* [How to complete this task]:
Restate word for word the part of the material that runs from the line containing "Click the orange 预热 phase bar" through its final line, inclusive, minus the pictures.

* [Records for processing]:
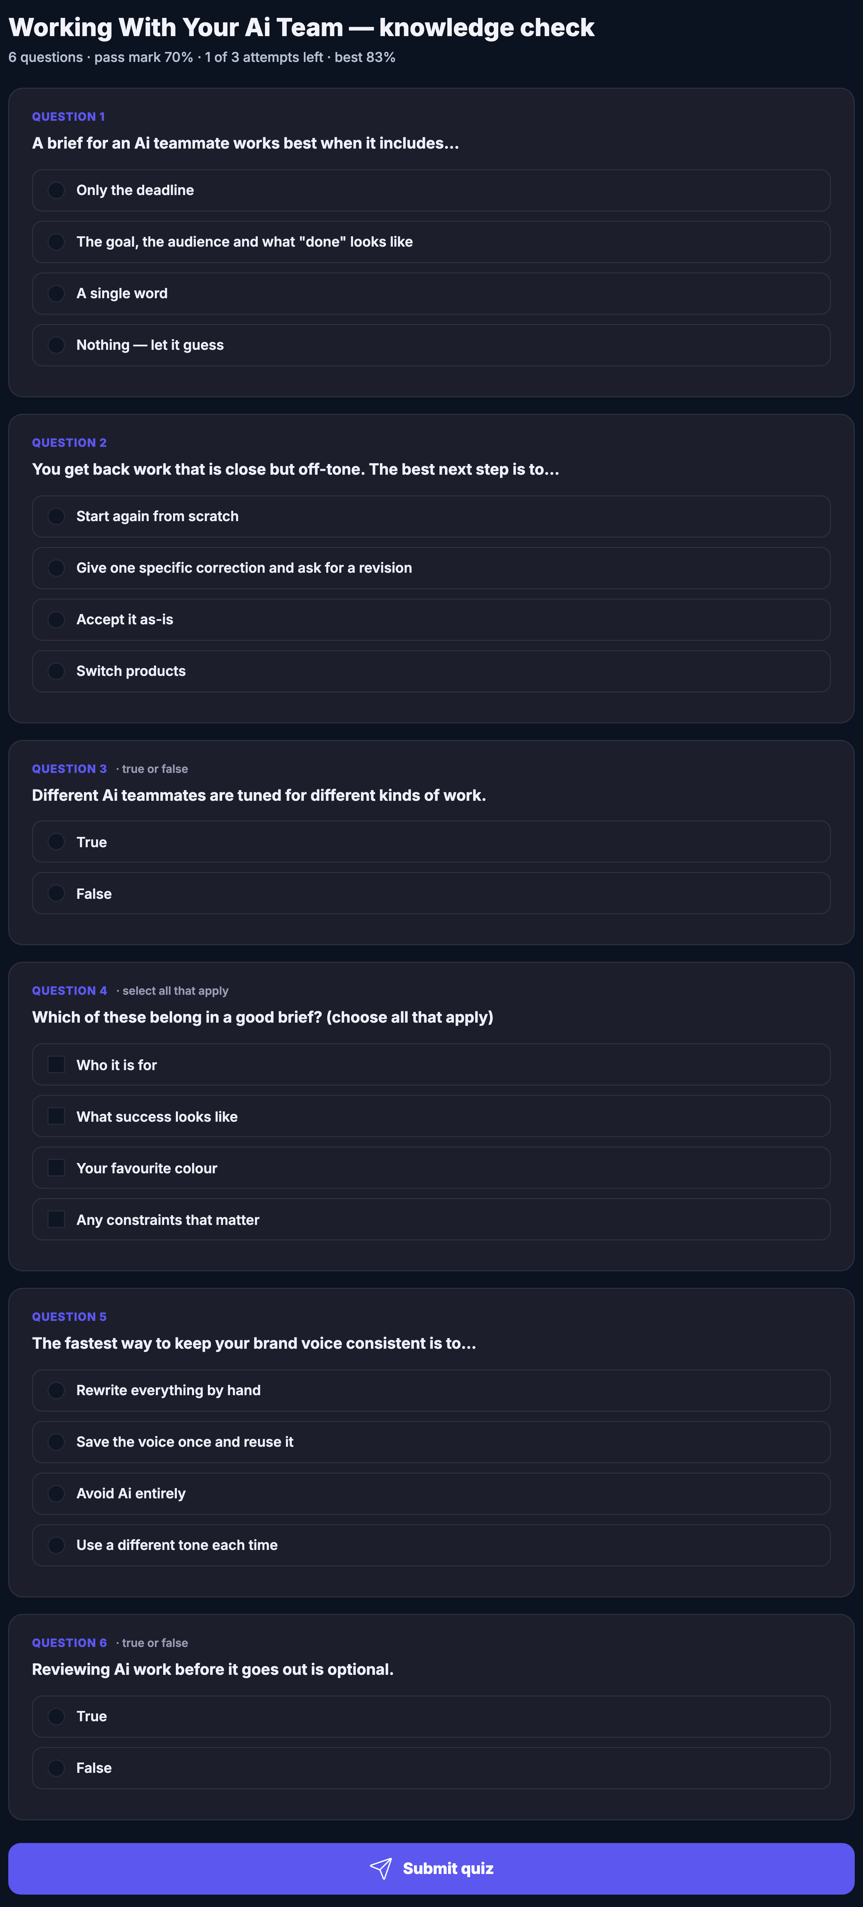Choose 'Start again from scratch' answer
Image resolution: width=863 pixels, height=1907 pixels.
pyautogui.click(x=431, y=516)
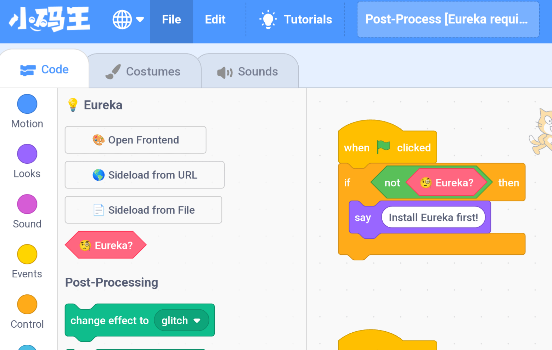Screen dimensions: 552x350
Task: Expand the language dropdown arrow
Action: click(140, 19)
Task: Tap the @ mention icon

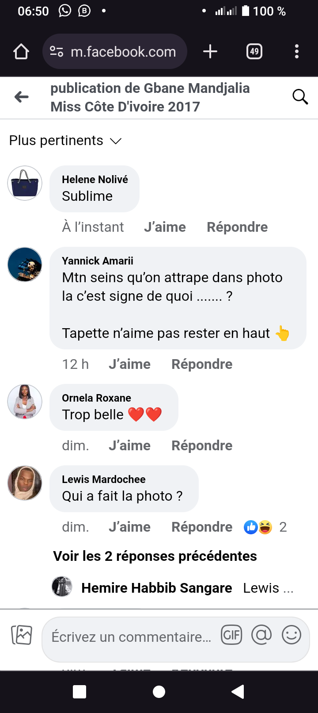Action: click(261, 636)
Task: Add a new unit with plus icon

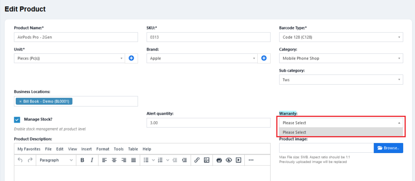Action: click(131, 58)
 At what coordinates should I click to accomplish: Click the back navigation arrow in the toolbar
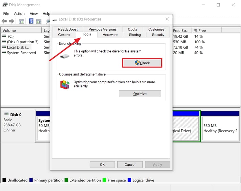(x=4, y=21)
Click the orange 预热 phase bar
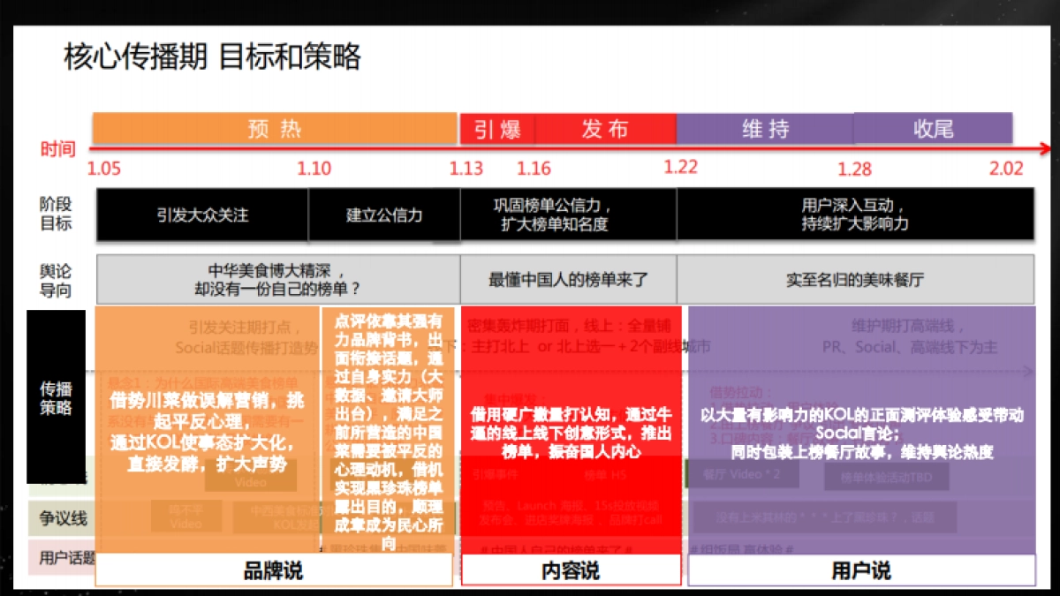Image resolution: width=1060 pixels, height=596 pixels. [274, 128]
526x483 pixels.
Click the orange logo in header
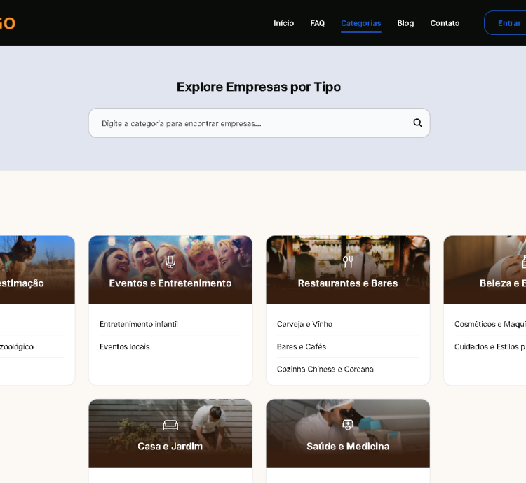tap(7, 23)
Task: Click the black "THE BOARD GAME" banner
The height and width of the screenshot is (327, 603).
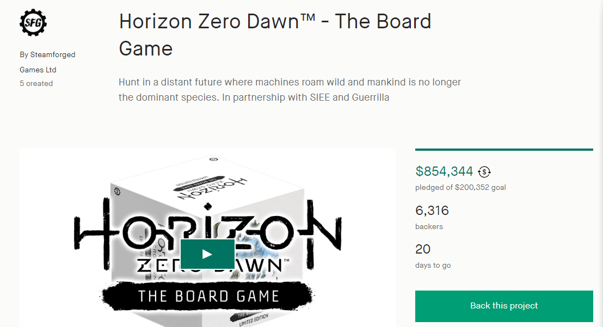Action: click(208, 297)
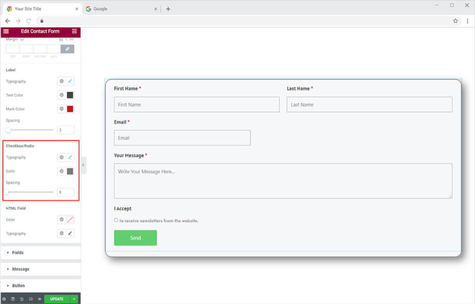Viewport: 475px width, 304px height.
Task: Collapse the Elementor side panel with the arrow handle
Action: [x=83, y=165]
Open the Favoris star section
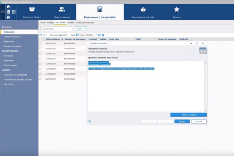234x156 pixels. coord(177,12)
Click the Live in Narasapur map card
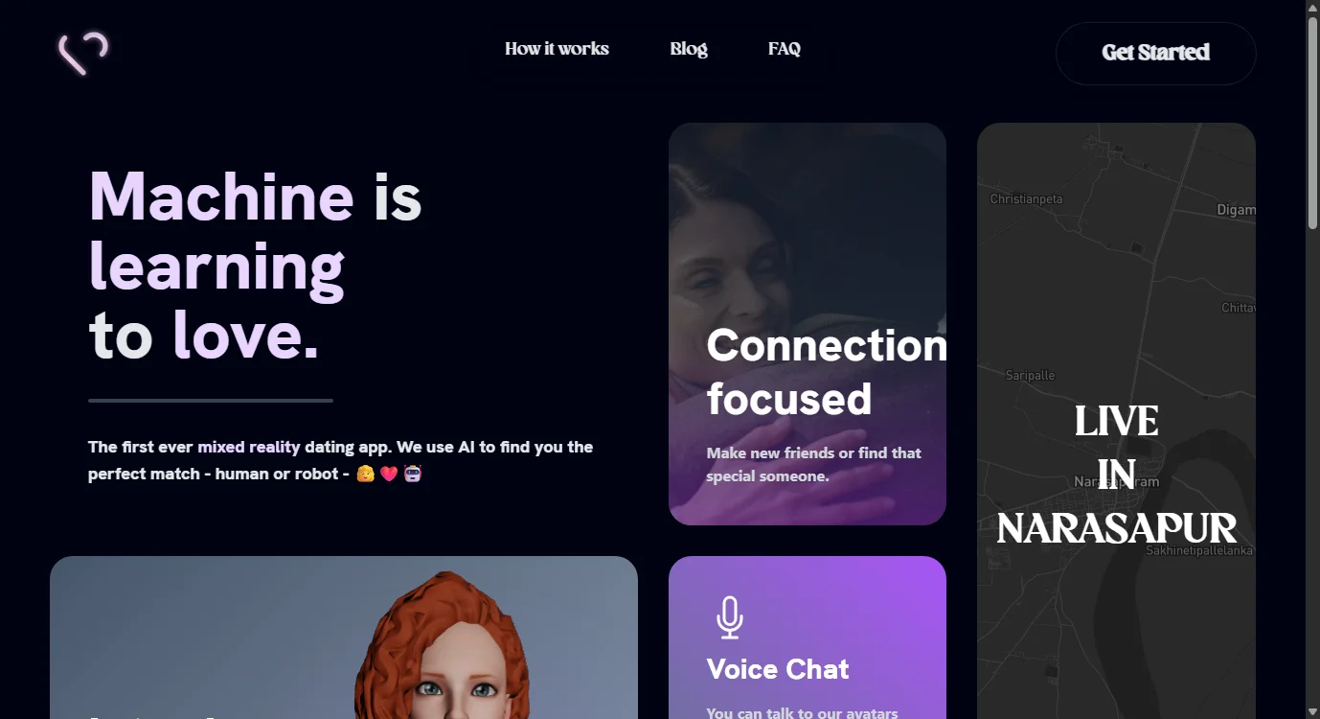The width and height of the screenshot is (1320, 719). [x=1116, y=421]
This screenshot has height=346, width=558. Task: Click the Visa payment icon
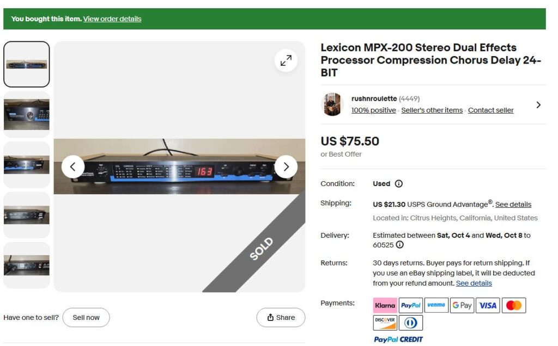[488, 305]
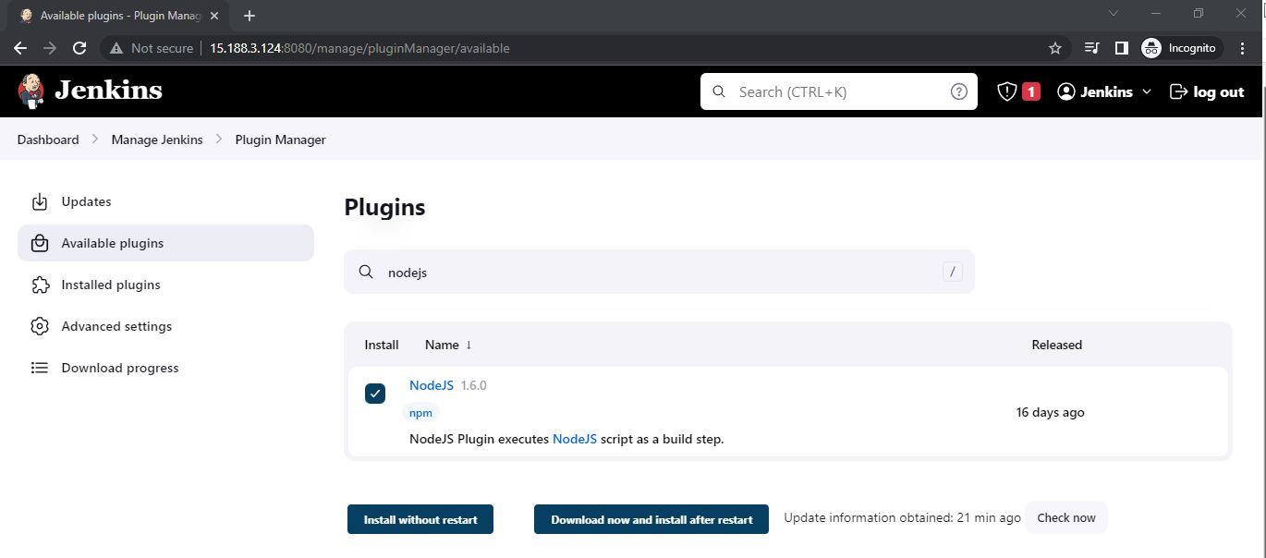Open the NodeJS plugin details link
The image size is (1266, 558).
(431, 384)
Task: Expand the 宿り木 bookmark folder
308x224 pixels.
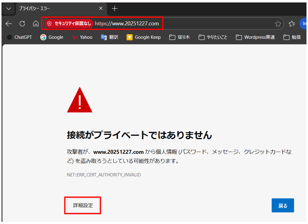Action: [x=180, y=37]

* [Solved exercise]:
Click the orange 预热 phase bar
Image resolution: width=1060 pixels, height=596 pixels. [274, 128]
526x483 pixels.
Click the orange logo in header
tap(7, 23)
Task: Click the black "THE BOARD GAME" banner
The height and width of the screenshot is (327, 603).
Action: click(208, 297)
Viewport: 475px width, 304px height.
Task: Collapse the Elementor side panel with the arrow handle
Action: [x=83, y=165]
Open the Favoris star section
234x156 pixels. coord(177,12)
Click the Live in Narasapur map card
The width and height of the screenshot is (1320, 719). [x=1116, y=421]
This screenshot has height=346, width=558. Task: Click the Visa payment icon
[488, 305]
Open the NodeJS plugin details link
The image size is (1266, 558).
(431, 384)
Task: Expand the 宿り木 bookmark folder
308x224 pixels.
Action: [x=180, y=37]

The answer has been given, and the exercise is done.